Assignment ::
Transcribe the records below exactly.

Records contained in a dataset:

● ● ● ● ●

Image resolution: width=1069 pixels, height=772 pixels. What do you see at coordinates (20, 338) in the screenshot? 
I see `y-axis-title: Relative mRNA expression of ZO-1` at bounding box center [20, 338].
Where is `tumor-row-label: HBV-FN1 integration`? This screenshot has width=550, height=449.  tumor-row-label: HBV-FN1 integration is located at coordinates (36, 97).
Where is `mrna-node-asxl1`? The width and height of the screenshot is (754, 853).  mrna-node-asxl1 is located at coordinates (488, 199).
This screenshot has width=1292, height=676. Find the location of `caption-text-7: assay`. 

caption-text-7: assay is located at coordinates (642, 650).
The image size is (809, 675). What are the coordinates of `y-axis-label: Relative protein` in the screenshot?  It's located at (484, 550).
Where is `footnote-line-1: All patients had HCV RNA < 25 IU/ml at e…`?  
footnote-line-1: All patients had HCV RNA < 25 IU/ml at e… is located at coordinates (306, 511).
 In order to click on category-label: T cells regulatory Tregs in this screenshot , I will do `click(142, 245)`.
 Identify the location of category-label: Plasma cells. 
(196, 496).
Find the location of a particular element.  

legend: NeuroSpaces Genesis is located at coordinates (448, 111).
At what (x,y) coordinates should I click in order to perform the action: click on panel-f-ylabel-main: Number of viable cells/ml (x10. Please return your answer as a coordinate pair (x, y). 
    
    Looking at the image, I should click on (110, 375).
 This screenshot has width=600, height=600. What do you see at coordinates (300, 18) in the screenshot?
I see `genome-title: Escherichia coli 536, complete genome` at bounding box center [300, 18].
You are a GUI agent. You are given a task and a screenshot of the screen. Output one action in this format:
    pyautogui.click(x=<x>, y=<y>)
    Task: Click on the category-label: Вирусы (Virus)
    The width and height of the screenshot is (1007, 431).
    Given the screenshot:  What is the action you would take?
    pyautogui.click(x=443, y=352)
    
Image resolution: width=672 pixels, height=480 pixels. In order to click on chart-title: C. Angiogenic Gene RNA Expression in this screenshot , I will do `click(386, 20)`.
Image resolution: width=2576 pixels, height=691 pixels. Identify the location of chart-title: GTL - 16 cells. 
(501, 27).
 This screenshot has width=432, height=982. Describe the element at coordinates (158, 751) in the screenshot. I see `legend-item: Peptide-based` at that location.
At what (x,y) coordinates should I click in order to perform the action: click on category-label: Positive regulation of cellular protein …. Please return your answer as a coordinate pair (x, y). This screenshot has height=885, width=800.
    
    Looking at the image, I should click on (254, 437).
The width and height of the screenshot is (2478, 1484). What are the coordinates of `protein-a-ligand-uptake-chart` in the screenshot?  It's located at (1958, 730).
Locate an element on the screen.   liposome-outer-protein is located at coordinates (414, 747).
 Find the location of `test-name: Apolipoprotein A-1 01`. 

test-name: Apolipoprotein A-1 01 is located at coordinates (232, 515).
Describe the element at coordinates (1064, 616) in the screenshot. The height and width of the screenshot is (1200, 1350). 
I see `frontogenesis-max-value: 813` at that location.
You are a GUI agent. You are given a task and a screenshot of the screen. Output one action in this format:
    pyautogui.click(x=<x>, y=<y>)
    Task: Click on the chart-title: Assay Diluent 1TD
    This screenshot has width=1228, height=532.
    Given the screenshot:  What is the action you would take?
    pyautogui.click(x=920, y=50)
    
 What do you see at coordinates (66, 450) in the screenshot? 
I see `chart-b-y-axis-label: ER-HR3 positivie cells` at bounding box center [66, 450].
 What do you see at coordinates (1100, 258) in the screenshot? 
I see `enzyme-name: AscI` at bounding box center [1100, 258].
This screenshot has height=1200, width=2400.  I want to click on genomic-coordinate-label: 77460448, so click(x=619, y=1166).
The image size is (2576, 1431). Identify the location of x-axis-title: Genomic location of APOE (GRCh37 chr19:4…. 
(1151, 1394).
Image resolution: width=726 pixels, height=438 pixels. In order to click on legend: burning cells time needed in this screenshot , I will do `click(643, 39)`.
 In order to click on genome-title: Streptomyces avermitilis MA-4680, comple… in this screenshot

● ● ● ● ●

Answer space ::
Image resolution: width=1069 pixels, height=772 pixels. What do you see at coordinates (20, 338) in the screenshot? 
I see `y-axis-title: Relative mRNA expression of ZO-1` at bounding box center [20, 338].
Where is `tumor-row-label: HBV-FN1 integration`? This screenshot has width=550, height=449.  tumor-row-label: HBV-FN1 integration is located at coordinates (36, 97).
Where is `mrna-node-asxl1`? The width and height of the screenshot is (754, 853).  mrna-node-asxl1 is located at coordinates (488, 199).
This screenshot has width=1292, height=676. Find the location of `caption-text-7: assay`. 

caption-text-7: assay is located at coordinates (642, 650).
The image size is (809, 675). What are the coordinates of `y-axis-label: Relative protein` in the screenshot?  It's located at (484, 550).
Where is `footnote-line-1: All patients had HCV RNA < 25 IU/ml at e…`?  
footnote-line-1: All patients had HCV RNA < 25 IU/ml at e… is located at coordinates (306, 511).
 In order to click on category-label: T cells regulatory Tregs in this screenshot , I will do `click(142, 245)`.
 Identify the location of category-label: Plasma cells. 
(196, 496).
Find the location of a particular element.  

legend: NeuroSpaces Genesis is located at coordinates (448, 111).
At what (x,y) coordinates should I click in order to perform the action: click on panel-f-ylabel-main: Number of viable cells/ml (x10. Please return your answer as a coordinate pair (x, y). 
    
    Looking at the image, I should click on (110, 375).
 This screenshot has width=600, height=600. What do you see at coordinates (300, 18) in the screenshot?
I see `genome-title: Escherichia coli 536, complete genome` at bounding box center [300, 18].
You are a GUI agent. You are given a task and a screenshot of the screen. Output one action in this format:
    pyautogui.click(x=<x>, y=<y>)
    Task: Click on the category-label: Вирусы (Virus)
    The width and height of the screenshot is (1007, 431).
    Given the screenshot:  What is the action you would take?
    pyautogui.click(x=443, y=352)
    
Image resolution: width=672 pixels, height=480 pixels. In order to click on chart-title: C. Angiogenic Gene RNA Expression in this screenshot , I will do `click(386, 20)`.
Image resolution: width=2576 pixels, height=691 pixels. Identify the location of chart-title: GTL - 16 cells. 
(501, 27).
 This screenshot has width=432, height=982. Describe the element at coordinates (158, 751) in the screenshot. I see `legend-item: Peptide-based` at that location.
At what (x,y) coordinates should I click in order to perform the action: click on category-label: Positive regulation of cellular protein …. Please return your answer as a coordinate pair (x, y). This screenshot has height=885, width=800.
    
    Looking at the image, I should click on (254, 437).
The width and height of the screenshot is (2478, 1484). What are the coordinates of `protein-a-ligand-uptake-chart` in the screenshot?  It's located at (1958, 730).
Locate an element on the screen.   liposome-outer-protein is located at coordinates (414, 747).
 Find the location of `test-name: Apolipoprotein A-1 01`. 

test-name: Apolipoprotein A-1 01 is located at coordinates (232, 515).
Describe the element at coordinates (1064, 616) in the screenshot. The height and width of the screenshot is (1200, 1350). 
I see `frontogenesis-max-value: 813` at that location.
You are a GUI agent. You are given a task and a screenshot of the screen. Output one action in this format:
    pyautogui.click(x=<x>, y=<y>)
    Task: Click on the chart-title: Assay Diluent 1TD
    This screenshot has width=1228, height=532.
    Given the screenshot:  What is the action you would take?
    pyautogui.click(x=920, y=50)
    
 What do you see at coordinates (66, 450) in the screenshot? 
I see `chart-b-y-axis-label: ER-HR3 positivie cells` at bounding box center [66, 450].
 What do you see at coordinates (1100, 258) in the screenshot? 
I see `enzyme-name: AscI` at bounding box center [1100, 258].
This screenshot has height=1200, width=2400.  I want to click on genomic-coordinate-label: 77460448, so click(x=619, y=1166).
The image size is (2576, 1431). Identify the location of x-axis-title: Genomic location of APOE (GRCh37 chr19:4…. 
(1151, 1394).
Image resolution: width=726 pixels, height=438 pixels. In order to click on legend: burning cells time needed in this screenshot , I will do `click(643, 39)`.
 In order to click on genome-title: Streptomyces avermitilis MA-4680, comple… in this screenshot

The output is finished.